### YOUR OBJECTIVE
Every line below should be set down exactly as it appears.

Stored items:
[Start of section]
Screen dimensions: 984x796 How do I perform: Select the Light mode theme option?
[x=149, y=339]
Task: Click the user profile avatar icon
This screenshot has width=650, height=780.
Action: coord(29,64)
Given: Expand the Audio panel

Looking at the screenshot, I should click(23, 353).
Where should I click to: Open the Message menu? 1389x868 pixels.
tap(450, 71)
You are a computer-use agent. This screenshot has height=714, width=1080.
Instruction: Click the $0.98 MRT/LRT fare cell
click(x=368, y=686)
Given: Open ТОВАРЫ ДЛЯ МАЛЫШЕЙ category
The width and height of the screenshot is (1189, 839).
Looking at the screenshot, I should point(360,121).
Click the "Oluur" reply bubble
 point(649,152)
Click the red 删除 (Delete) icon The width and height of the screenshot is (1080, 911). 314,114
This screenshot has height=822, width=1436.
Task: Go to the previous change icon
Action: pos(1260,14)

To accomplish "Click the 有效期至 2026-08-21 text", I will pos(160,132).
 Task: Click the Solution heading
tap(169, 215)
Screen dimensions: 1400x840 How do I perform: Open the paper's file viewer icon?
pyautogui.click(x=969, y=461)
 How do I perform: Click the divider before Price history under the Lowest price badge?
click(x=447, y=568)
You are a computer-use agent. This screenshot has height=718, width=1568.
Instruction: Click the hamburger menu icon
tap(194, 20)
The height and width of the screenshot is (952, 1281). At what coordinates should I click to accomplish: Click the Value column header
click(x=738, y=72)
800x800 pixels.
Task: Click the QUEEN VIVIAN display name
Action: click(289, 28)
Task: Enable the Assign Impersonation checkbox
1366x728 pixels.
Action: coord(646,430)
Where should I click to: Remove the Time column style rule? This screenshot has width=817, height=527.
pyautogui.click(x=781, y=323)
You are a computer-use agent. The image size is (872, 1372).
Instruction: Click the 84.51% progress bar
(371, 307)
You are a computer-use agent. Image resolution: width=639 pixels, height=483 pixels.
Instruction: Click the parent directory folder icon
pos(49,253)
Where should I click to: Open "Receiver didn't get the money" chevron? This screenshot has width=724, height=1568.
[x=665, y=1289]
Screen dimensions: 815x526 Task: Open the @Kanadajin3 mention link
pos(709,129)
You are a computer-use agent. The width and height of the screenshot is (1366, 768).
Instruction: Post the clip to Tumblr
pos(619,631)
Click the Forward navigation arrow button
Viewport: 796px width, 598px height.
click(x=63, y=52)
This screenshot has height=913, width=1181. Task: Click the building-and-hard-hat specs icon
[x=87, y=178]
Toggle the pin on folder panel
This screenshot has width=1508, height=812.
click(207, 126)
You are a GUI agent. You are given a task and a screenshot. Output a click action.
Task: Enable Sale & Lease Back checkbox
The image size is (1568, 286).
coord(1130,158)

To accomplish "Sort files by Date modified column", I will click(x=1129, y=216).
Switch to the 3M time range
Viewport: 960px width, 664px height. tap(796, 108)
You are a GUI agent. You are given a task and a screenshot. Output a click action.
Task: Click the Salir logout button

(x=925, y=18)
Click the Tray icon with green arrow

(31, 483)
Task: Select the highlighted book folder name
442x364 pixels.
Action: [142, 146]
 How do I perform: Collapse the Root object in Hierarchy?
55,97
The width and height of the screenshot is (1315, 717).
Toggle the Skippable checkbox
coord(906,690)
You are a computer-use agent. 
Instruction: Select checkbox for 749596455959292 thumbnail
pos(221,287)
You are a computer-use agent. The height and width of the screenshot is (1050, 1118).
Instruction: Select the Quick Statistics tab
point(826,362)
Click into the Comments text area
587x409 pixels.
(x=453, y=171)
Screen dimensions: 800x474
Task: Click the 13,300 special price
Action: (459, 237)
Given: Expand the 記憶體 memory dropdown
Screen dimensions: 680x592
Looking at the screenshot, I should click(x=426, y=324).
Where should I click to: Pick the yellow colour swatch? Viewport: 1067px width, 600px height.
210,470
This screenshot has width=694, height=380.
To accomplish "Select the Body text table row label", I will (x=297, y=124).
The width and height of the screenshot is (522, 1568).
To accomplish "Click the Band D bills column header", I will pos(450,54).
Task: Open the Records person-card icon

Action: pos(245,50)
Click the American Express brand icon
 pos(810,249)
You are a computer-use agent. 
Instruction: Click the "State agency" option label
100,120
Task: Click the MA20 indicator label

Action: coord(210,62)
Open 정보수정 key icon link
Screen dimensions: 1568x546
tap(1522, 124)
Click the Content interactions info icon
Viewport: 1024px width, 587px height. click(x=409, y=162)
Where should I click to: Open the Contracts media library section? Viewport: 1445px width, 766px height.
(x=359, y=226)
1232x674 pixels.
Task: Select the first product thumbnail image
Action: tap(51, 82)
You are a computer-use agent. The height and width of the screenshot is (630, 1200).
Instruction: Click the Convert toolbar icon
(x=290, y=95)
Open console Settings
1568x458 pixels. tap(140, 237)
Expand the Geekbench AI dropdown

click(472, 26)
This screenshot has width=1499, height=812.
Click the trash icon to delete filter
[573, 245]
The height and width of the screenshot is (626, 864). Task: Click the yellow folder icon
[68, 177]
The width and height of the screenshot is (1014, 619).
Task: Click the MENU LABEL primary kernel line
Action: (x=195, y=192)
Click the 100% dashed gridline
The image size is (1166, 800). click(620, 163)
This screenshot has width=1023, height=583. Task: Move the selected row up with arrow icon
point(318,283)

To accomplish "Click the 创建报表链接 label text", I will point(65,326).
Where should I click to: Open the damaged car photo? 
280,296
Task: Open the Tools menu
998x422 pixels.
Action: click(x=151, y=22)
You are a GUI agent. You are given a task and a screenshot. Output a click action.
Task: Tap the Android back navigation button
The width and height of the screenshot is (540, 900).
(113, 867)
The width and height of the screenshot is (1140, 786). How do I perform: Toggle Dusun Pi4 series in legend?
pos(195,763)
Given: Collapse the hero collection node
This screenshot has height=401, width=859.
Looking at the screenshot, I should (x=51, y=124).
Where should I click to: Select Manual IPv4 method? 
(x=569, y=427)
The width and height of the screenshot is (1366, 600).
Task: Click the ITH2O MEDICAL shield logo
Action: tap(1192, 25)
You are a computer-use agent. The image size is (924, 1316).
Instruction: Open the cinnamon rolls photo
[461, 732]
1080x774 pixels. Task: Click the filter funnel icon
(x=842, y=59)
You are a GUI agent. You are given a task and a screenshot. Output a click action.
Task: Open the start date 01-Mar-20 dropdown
[End of section]
### COMPLETED TASK
Screen dimensions: 984x796 How do I perform: Select the Light mode theme option?
[x=149, y=339]
Task: Click the user profile avatar icon
This screenshot has width=650, height=780.
Action: coord(29,64)
Given: Expand the Audio panel

Looking at the screenshot, I should click(23, 353).
Where should I click to: Open the Message menu? 1389x868 pixels.
tap(450, 71)
You are a computer-use agent. This screenshot has height=714, width=1080.
Instruction: Click the $0.98 MRT/LRT fare cell
click(x=368, y=686)
Given: Open ТОВАРЫ ДЛЯ МАЛЫШЕЙ category
The width and height of the screenshot is (1189, 839).
Looking at the screenshot, I should point(360,121).
Click the "Oluur" reply bubble
 point(649,152)
Click the red 删除 (Delete) icon The width and height of the screenshot is (1080, 911). 314,114
This screenshot has height=822, width=1436.
Task: Go to the previous change icon
Action: pos(1260,14)

To accomplish "Click the 有效期至 2026-08-21 text", I will pos(160,132).
 Task: Click the Solution heading
tap(169, 215)
Screen dimensions: 1400x840 How do I perform: Open the paper's file viewer icon?
pyautogui.click(x=969, y=461)
 How do I perform: Click the divider before Price history under the Lowest price badge?
click(x=447, y=568)
You are a computer-use agent. This screenshot has height=718, width=1568.
Instruction: Click the hamburger menu icon
tap(194, 20)
The height and width of the screenshot is (952, 1281). At what coordinates should I click to accomplish: Click the Value column header
click(x=738, y=72)
800x800 pixels.
Task: Click the QUEEN VIVIAN display name
Action: click(289, 28)
Task: Enable the Assign Impersonation checkbox
1366x728 pixels.
Action: coord(646,430)
Where should I click to: Remove the Time column style rule? This screenshot has width=817, height=527.
pyautogui.click(x=781, y=323)
You are a computer-use agent. The image size is (872, 1372).
Instruction: Click the 84.51% progress bar
(371, 307)
You are a computer-use agent. Image resolution: width=639 pixels, height=483 pixels.
Instruction: Click the parent directory folder icon
pos(49,253)
Where should I click to: Open "Receiver didn't get the money" chevron? This screenshot has width=724, height=1568.
[x=665, y=1289]
Screen dimensions: 815x526 Task: Open the @Kanadajin3 mention link
pos(709,129)
You are a computer-use agent. The width and height of the screenshot is (1366, 768).
Instruction: Post the clip to Tumblr
pos(619,631)
Click the Forward navigation arrow button
Viewport: 796px width, 598px height.
click(x=63, y=52)
This screenshot has height=913, width=1181. Task: Click the building-and-hard-hat specs icon
[x=87, y=178]
Toggle the pin on folder panel
This screenshot has width=1508, height=812.
click(207, 126)
You are a GUI agent. You are given a task and a screenshot. Output a click action.
Task: Enable Sale & Lease Back checkbox
The image size is (1568, 286).
coord(1130,158)

To accomplish "Sort files by Date modified column", I will click(x=1129, y=216).
Switch to the 3M time range
Viewport: 960px width, 664px height. tap(796, 108)
You are a GUI agent. You are given a task and a screenshot. Output a click action.
Task: Click the Salir logout button

(x=925, y=18)
Click the Tray icon with green arrow

(31, 483)
Task: Select the highlighted book folder name
442x364 pixels.
Action: [142, 146]
 How do I perform: Collapse the Root object in Hierarchy?
55,97
The width and height of the screenshot is (1315, 717).
Toggle the Skippable checkbox
coord(906,690)
You are a computer-use agent. 
Instruction: Select checkbox for 749596455959292 thumbnail
pos(221,287)
You are a computer-use agent. The height and width of the screenshot is (1050, 1118).
Instruction: Select the Quick Statistics tab
point(826,362)
Click into the Comments text area
587x409 pixels.
(x=453, y=171)
Screen dimensions: 800x474
Task: Click the 13,300 special price
Action: (459, 237)
Given: Expand the 記憶體 memory dropdown
Screen dimensions: 680x592
Looking at the screenshot, I should click(x=426, y=324).
Where should I click to: Pick the yellow colour swatch? Viewport: 1067px width, 600px height.
210,470
This screenshot has width=694, height=380.
To accomplish "Select the Body text table row label", I will (x=297, y=124).
The width and height of the screenshot is (522, 1568).
To accomplish "Click the Band D bills column header", I will pos(450,54).
Task: Open the Records person-card icon

Action: pos(245,50)
Click the American Express brand icon
 pos(810,249)
You are a computer-use agent. 
Instruction: Click the "State agency" option label
100,120
Task: Click the MA20 indicator label

Action: coord(210,62)
Open 정보수정 key icon link
Screen dimensions: 1568x546
tap(1522, 124)
Click the Content interactions info icon
Viewport: 1024px width, 587px height. click(x=409, y=162)
Where should I click to: Open the Contracts media library section? Viewport: 1445px width, 766px height.
(x=359, y=226)
1232x674 pixels.
Task: Select the first product thumbnail image
Action: tap(51, 82)
You are a computer-use agent. The height and width of the screenshot is (630, 1200).
Instruction: Click the Convert toolbar icon
(x=290, y=95)
Open console Settings
1568x458 pixels. tap(140, 237)
Expand the Geekbench AI dropdown

click(472, 26)
This screenshot has width=1499, height=812.
Click the trash icon to delete filter
[573, 245]
The height and width of the screenshot is (626, 864). Task: Click the yellow folder icon
[68, 177]
The width and height of the screenshot is (1014, 619).
Task: Click the MENU LABEL primary kernel line
Action: (x=195, y=192)
Click the 100% dashed gridline
The image size is (1166, 800). click(620, 163)
This screenshot has width=1023, height=583. Task: Move the selected row up with arrow icon
point(318,283)

To accomplish "Click the 创建报表链接 label text", I will point(65,326).
Where should I click to: Open the damaged car photo? 
280,296
Task: Open the Tools menu
998x422 pixels.
Action: click(x=151, y=22)
You are a GUI agent. You are given a task and a screenshot. Output a click action.
Task: Tap the Android back navigation button
The width and height of the screenshot is (540, 900).
(113, 867)
The width and height of the screenshot is (1140, 786). How do I perform: Toggle Dusun Pi4 series in legend?
pos(195,763)
Given: Collapse the hero collection node
This screenshot has height=401, width=859.
Looking at the screenshot, I should (x=51, y=124).
Where should I click to: Select Manual IPv4 method? 
(x=569, y=427)
The width and height of the screenshot is (1366, 600).
Task: Click the ITH2O MEDICAL shield logo
Action: tap(1192, 25)
You are a computer-use agent. The image size is (924, 1316).
Instruction: Open the cinnamon rolls photo
[461, 732]
1080x774 pixels. Task: Click the filter funnel icon
(x=842, y=59)
You are a GUI agent. You are given a task and a screenshot. Output a click action.
Task: Open the start date 01-Mar-20 dropdown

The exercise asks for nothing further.